▶ Listing:

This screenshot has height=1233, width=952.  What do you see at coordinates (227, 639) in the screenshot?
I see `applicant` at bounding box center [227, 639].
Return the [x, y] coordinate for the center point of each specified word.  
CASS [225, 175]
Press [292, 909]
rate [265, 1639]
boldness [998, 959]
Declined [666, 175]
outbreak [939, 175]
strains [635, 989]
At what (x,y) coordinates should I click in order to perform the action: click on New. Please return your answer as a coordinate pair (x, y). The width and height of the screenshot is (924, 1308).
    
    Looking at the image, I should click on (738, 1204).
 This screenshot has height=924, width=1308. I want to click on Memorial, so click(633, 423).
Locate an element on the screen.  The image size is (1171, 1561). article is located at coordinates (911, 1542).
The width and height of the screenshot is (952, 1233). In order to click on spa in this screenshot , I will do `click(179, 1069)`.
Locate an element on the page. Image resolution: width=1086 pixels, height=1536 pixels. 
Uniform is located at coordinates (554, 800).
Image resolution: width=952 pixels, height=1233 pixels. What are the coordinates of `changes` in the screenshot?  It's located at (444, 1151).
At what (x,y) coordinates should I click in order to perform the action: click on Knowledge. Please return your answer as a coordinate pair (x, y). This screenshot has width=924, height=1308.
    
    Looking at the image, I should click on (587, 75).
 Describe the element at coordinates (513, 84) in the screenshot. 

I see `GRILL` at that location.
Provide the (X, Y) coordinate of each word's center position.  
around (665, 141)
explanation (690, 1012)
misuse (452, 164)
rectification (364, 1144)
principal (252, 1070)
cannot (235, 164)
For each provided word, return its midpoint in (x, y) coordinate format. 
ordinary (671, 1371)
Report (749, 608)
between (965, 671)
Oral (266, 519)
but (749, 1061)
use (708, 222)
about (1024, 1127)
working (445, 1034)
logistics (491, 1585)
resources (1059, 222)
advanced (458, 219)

▶ Work required:
Please express the entries from the first line up to and including the line containing "strains [635, 989]" as a JSON list of strings, with one string per line and blank lines omitted.

▶ Exercise response:
[
  "This screenshot has height=1233, width=952.  What do you see at coordinates (227, 639) in the screenshot?",
  "I see `applicant` at bounding box center [227, 639].",
  "Return the [x, y] coordinate for the center point of each specified word.  ",
  "CASS [225, 175]",
  "Press [292, 909]",
  "rate [265, 1639]",
  "boldness [998, 959]",
  "Declined [666, 175]",
  "outbreak [939, 175]",
  "strains [635, 989]"
]